Re: [PATCH] drop_caches: Allow unmapping pages

From: Matthew Wilcox
Date: Mon Jan 07 2019 - 09:15:50 EST


On Mon, Jan 07, 2019 at 02:02:39PM +0100, Vincent Whitchurch wrote:
> +++ b/Documentation/sysctl/vm.txt
> @@ -222,6 +222,10 @@ To increase the number of objects freed by this operation, the user may run
> number of dirty objects on the system and create more candidates to be
> dropped.
>
> +By default, pages which are currently mapped are not dropped from the
> +pagecache. If you want to unmap and drop these pages too, echo 9 or 11 instead
> +of 1 or 3 respectively (set bit 4).

Typically we number bits from 0, so this would be bit 3, not 4. I do see
elsewhere in this file somebody else got this wrong:

: with your system. To disable them, echo 4 (bit 3) into drop_caches.

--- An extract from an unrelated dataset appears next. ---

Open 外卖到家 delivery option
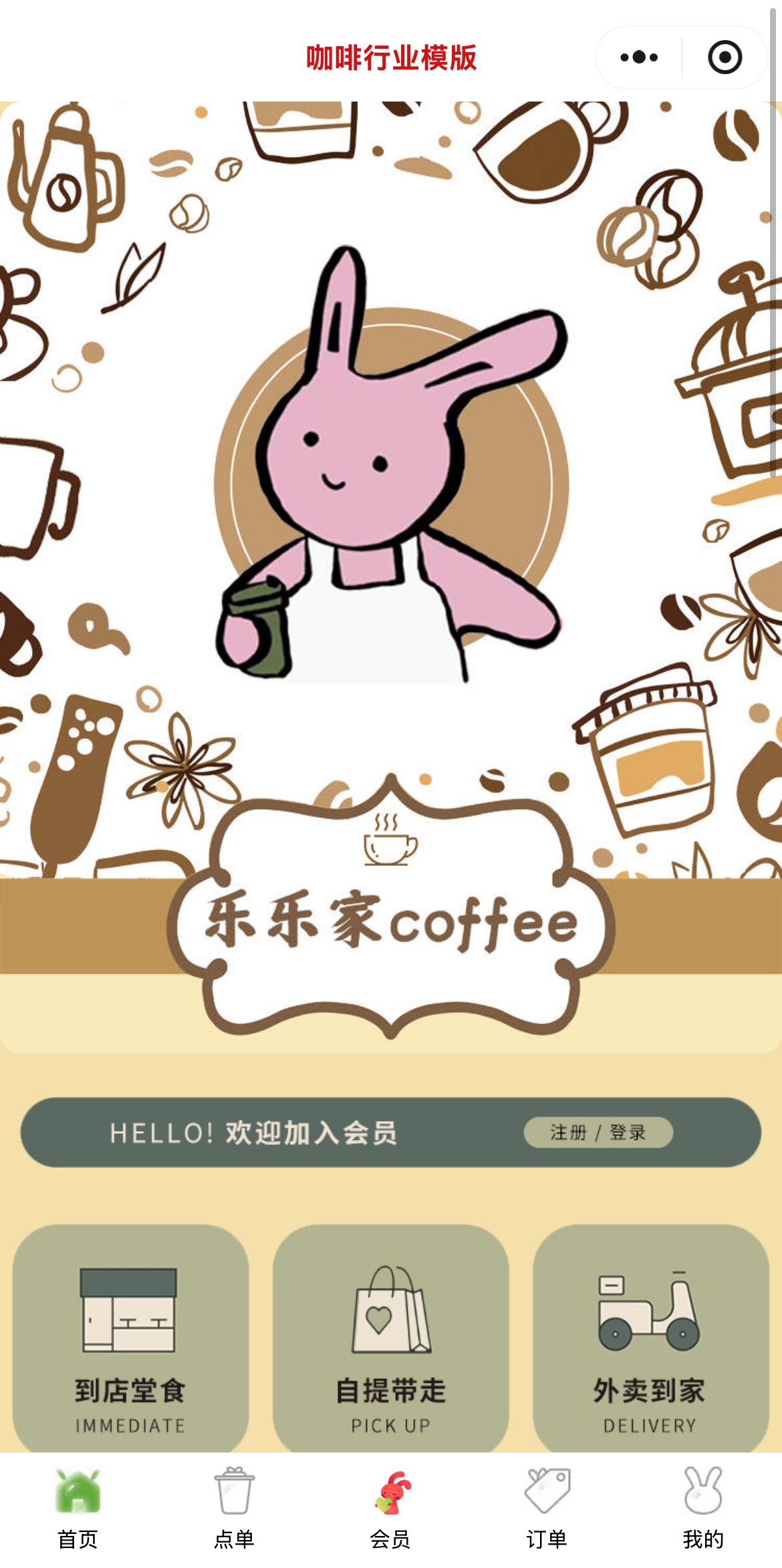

but that should also be fixed.

> +static int __invalidate_inode_page(struct page *page, bool unmap)
> +{
> + struct address_space *mapping = page_mapping(page);
> + if (!mapping)
> + return 0;
> + if (PageDirty(page) || PageWriteback(page))
> + return 0;
> + if (page_mapped(page)) {
> + if (!unmap)
> + return 0;
> + if (!try_to_unmap(page, TTU_IGNORE_ACCESS))
> + return 0;

You're going to get data corruption doing this. try_to_unmap_one() does:

/* Move the dirty bit to the page. Now the pte is gone. */
if (pte_dirty(pteval))
set_page_dirty(page);

so PageDirty() can be false above, but made true by calling try_to_unmap().

I also think the way you've done this is expedient at the cost of
efficiency and layering violations. I think you should first tear
down the mappings of userspace processes (which will reclaim a lot
of pages allocated to page tables), then you won't need to touch the
invalidate_inode_pages paths at all.